Controversial leader says the covering is representative of an ideology she described as ‘totalitarian and murderous’.

Marine Le Pen seen as he delivers a speech
Despite recent setbacks for fellow ideologues such as Donald Trump and Matteo Salvini in Italy, a survey earlier this week showed Marine Le Pen within striking distance of President Macron [Thomas Samson/AFP]

French far-right leader Marine Le Pen proposed a ban on Muslim headscarves in all public places, seeking to build on a record recent poll putting her almost neck-and-neck with President Emmanuel Macron.

The hijab policy, which would be contested in court and almost certainly be ruled unconstitutional, saw the 53-year-old return to a familiar campaign theme 15 months from the country’s 2022 presidential election.

“I consider that the headscarf is an Islamist item of clothing,” Le Pen told reporters at a news conference on Friday, where she proposed a new law to ban “Islamist ideologies” that she called “totalitarian and murderous”.

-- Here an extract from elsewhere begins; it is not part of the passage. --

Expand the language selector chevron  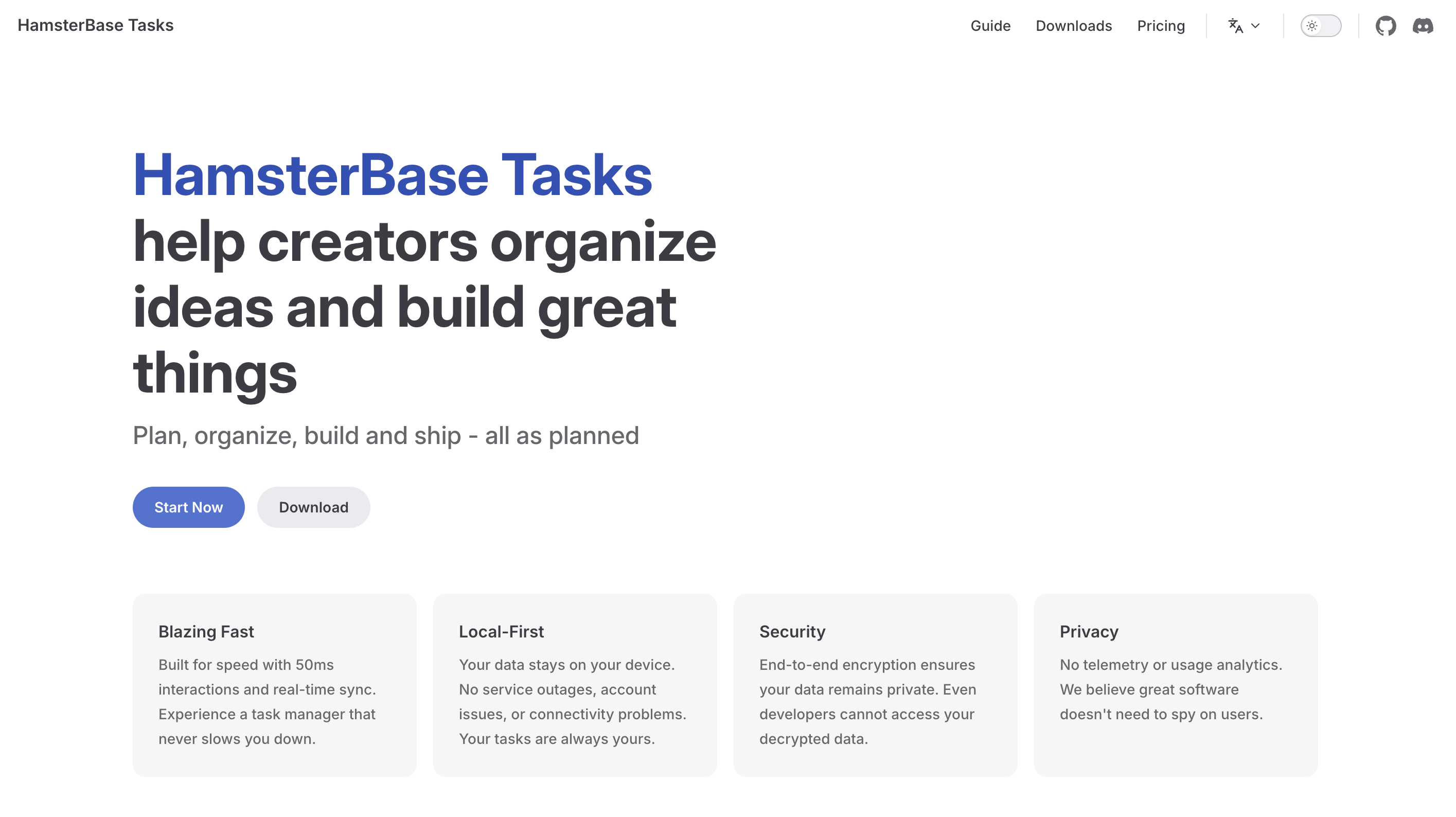[x=1255, y=25]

Since taking over France’s main far-right party from her father, Le Pen has run twice for the French presidency, losing badly in 2017 to political newcomer Macron in a defeat that she took months to recover from.

But recent polling shows her closer than ever to her ultimate prize and has led to a rash of new speculation about whether the anti-EU, anti-immigration populist could finally enter the Elysee Palace.

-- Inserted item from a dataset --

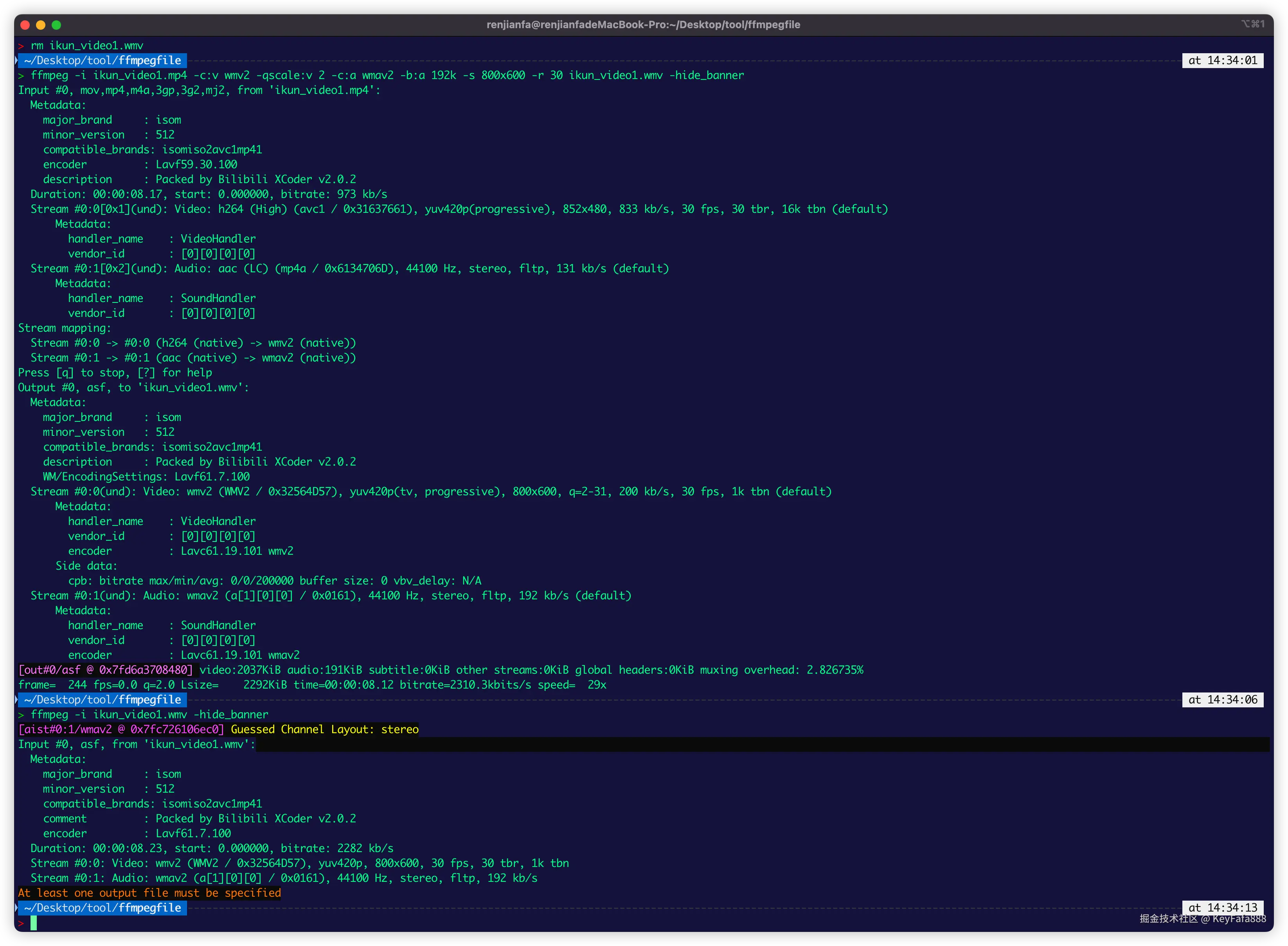Click the bottom blue ffmpegfile path prompt segment

103,908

Despite recent setbacks for fellow ideologues such as Donald Trump and Matteo Salvini in Italy, a survey earlier this week showed her within striking distance of Macron.

The poll conducted online by Harris Interactive suggested if a final-round presidential runoff were held today Le Pen would garner 48 percent while Macron would be re-elected with 52 percent, Le Parisien newspaper reported.

“It’s a poll, it’s a snapshot of a moment, but what it shows is that the idea of me winning is credible, plausible even,” Le Pen said at the news conference.

The prospect of a tight race set off alarm bells in the French political mainstream as the dual health and economic crises caused by the coronavirus pandemic sweep across the country.

“It’s the highest she has ever been at,” said Jean-Yves Camus, a French political scientist specialised in the far right, while adding it was “too early to take the polls at face value”.

He said Le Pen was benefitting from frustration and anger over the pandemic, with France on the verge of a third lockdown, but also the beheading of a French school teacher last October.

“It had a major impact on public opinion,” Camus said. “And in this area, Marine Le Pen has an advantage: her party is well known for its position denouncing Islamism.”

Islam in France

The beheading of Samuel Paty in a town northwest of Paris rekindled bitter arguments in France about immigration, while putting the country’s strict form of secularism under international scrutiny.

The secondary school teacher was attacked in the street by an 18-year-old after he showed satirical cartoons of the Prophet Muhammad to pupils during a civics class on free speech.

In response to Paty’s death, Macron’s government shut down a number of organisations deemed Islamist and drafted law legislation initially called “the anti-separatism bill”, which cracks down on foreign funding for Islamic organisations.

If re-elected after a campaign that is expected to be centred on jobs, the pandemic, and the place of Islam in France, 43-year-old Macron would be the first president since Jacques Chirac in 2002 to win a second term.

Under the presidential system, the top two candidates in a first round of voting progress to a second-round runoff where the winner must get more than 50 percent.

A Le Pen win “was improbable three and half years ago”, veteran political commentator Alain Duhamel told the BFM news channel this week.

“But today I wouldn’t say that it is probable but I’d say, without any pleasure, that it seems to me to be possible.”

A rerun of the Macron-Le Pen contest of 2017, which all polls currently show as the most likely outcome, could increase the abstention rate and disillusionment with the French political system.

Turnout in the second round in 2017 was 74.6 percent, its lowest level since 1969, because many voters from the left declined to cast a ballot.